↓ Figure 1. AAV vectors-triggered immunological
liver injury and transgene loss. Hepatocyte injury mediated by CD8+ cytotoxic T lymphocytes
(CTLs) constitutes the central mechanism underlying hepatotoxicity and the loss of coagulation factor
expression. Activated AAV capsid-specific CTLs migrate to the liver, where they recognize and attack
transduced hepatocytes presenting the corresponding peptide–MHC-I complexes. The attack
mechanisms include the release of perforin and granzymes to directly induce hepatocyte apoptosis, as
well as Fas/FasL pathway-mediated cell death. This specific killing leads to the elimination of
hepatocytes containing the transgene genome, thereby resulting in elevated liver transaminases and
decreased coagulation factor expression levels. Furthermore, the innate immune response is the earliest
defensive reaction triggered upon exposure to AAV vectors. When AAV vectors are administered
intravenously, pathogen-associated molecular patterns (PAMPs) such as viral capsid proteins and
unmethylated CpG oligodeoxynucleotides within the vector genome are recognized by Toll-like receptors on
the surface of hepatocytes, liver sinusoidal endothelial cells, and resident immune cells in the liver,
such as Kupffer cells.
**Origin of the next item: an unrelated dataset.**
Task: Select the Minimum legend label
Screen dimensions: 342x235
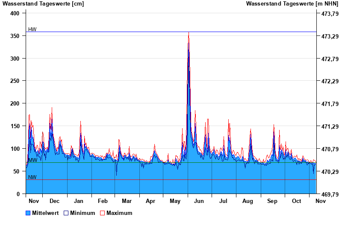Action: pos(83,213)
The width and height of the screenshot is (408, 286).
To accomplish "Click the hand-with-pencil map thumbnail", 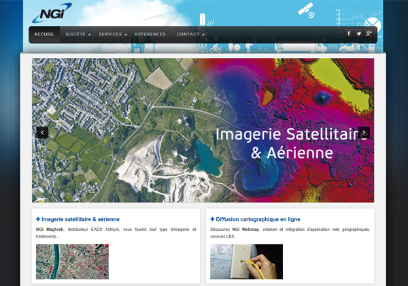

This recognition activates downstream signaling pathways, leading to the
activation of nuclear factor kappa B (NF-κB) and interferon regulatory factors (IRFs), which in
turn promotes the release of type I interferons (IFN-α/β) and various inflammatory
cytokines, such as IL-6 and TNF-α. Additionally, AAV capsid proteins, vector dosage and genome
design, and pre-existing immunity are all important triggers of immune responses.